* _Written instruction_: Translate this sentence from the Indiana appeals court decision into Spanish: "We affirm in part, reverse in part, and remand with instructions."

Darnell M. Rias, Sr. v. State of Indiana ( 2014 )


Menu:
  • Pursuant to Ind.Appellate Rule 65(D),
    this Memorandum Decision shall not be
    regarded as precedent or cited before
    any court except for the purpose of                   Aug 15 2014, 6:20 am
    establishing the defense of res judicata,
    collateral estoppel, or the law of the case.
    ATTORNEY FOR APPELLANT:                           ATTORNEYS FOR APPELLEE:
    KRISTIN A. MULHOLLAND                             GREGORY F. ZOELLER
    Crown Point, Indiana                              Attorney General of Indiana
    GEORGE P. SHERMAN
    Deputy Attorney General
    Indianapolis, Indiana
    IN THE
    COURT OF APPEALS OF INDIANA
    DARNELL M. RIAS, SR.,                             )
    )
    Appellant-Defendant,                       )
    )
    vs.                                 )       No. 45A05-1312-CR-630
    )
    STATE OF INDIANA,                                 )
    )
    Appellee-Plaintiff.                        )
    APPEAL FROM THE LAKE SUPERIOR COURT
    The Honorable Diane Ross Boswell, Judge
    Cause No. 45G03-1301-FD-6
    August 15, 2014
    MEMORANDUM DECISION - NOT FOR PUBLICATION
    NAJAM, Judge
    STATEMENT OF THE CASE
    Darnell Rias, Sr. appeals his convictions for two counts of failure to register as a
    sex or violent offender, as a Class D felony, following a jury trial. Rias presents a single
    dispositive issue for our review, namely, whether his convictions violate the prohibition
    against double jeopardy.
    We affirm in part, reverse in part, and remand with instructions.
    FACTS AND PROCEDURAL HISTORY
    On January 9, 2013, the State charged Rias with two counts of failure to register as
    a sex or violent offender, as a Class D felony. In particular, in Count I, the State charged
    Rias under Indiana Code Section 11-8-8-17(a)(1), which requires a sex or violent
    offender to “register as required” by law; and in Count II, the State charged Rias under
    Indiana Code Section 11-8-8-17(a)(4), which requires a sex or violent offender to
    “register in person as required” by law. (Emphasis added). A jury found him guilty as
    charged. The trial court issued an order “enter[ing] judgment for the crimes in Count I:
    Failure to Register as a Sex or Violent Offender, [as] a Class D Felony and in Count II:
    Failure to Register as a Sex or Violent Offender, [as] a Class D Felony.” Appellant’s
    App. at 81. The trial court then sentenced Rias on Count I, but “merged” Count II with
    Count I. Id. This appeal ensued.

* _Supplied material_:

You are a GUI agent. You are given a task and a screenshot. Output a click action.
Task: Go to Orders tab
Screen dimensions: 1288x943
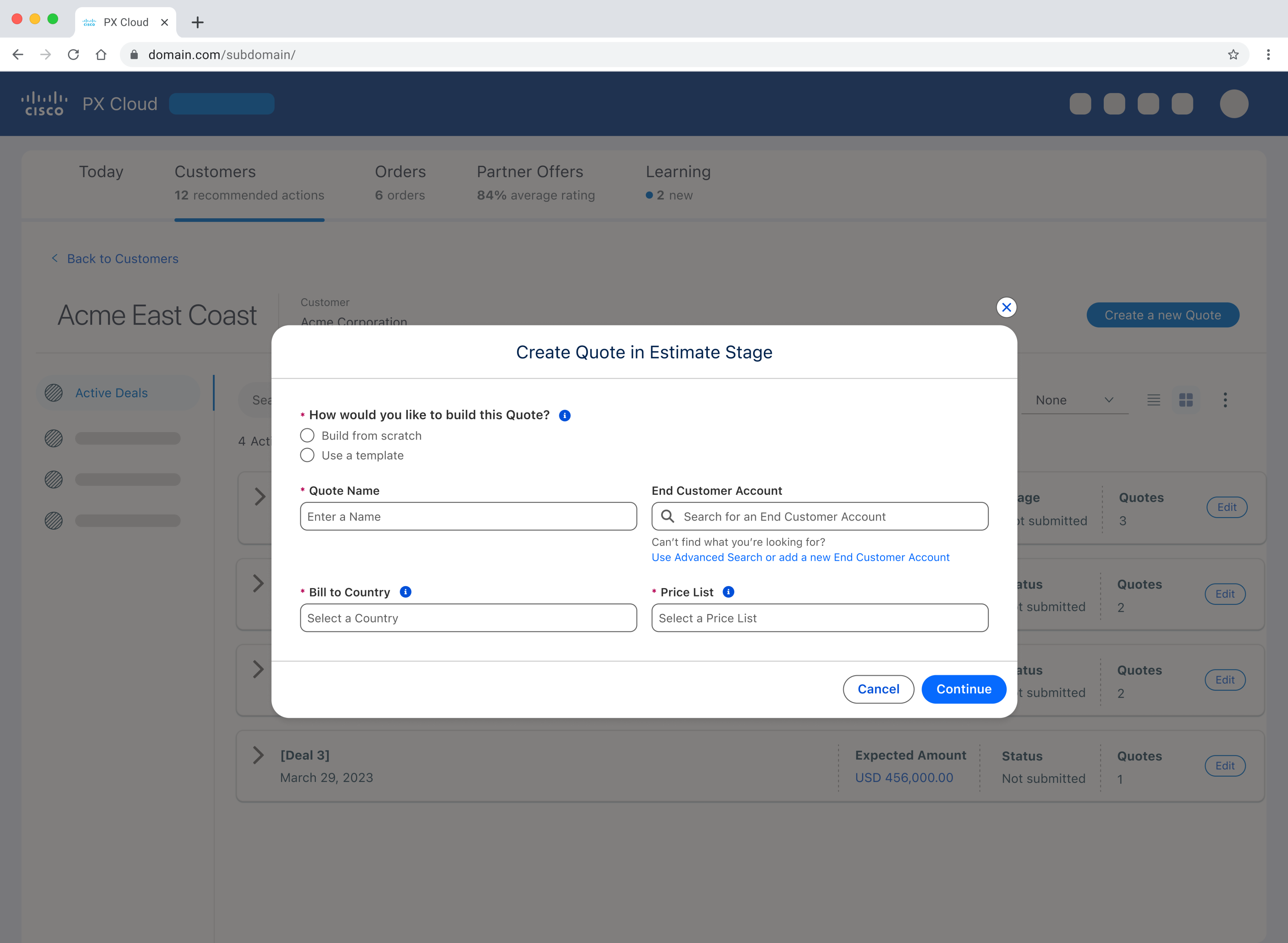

* _Exercise response_: Confirmamos en parte, revocamos en parte y devolvemos la causa con instrucciones.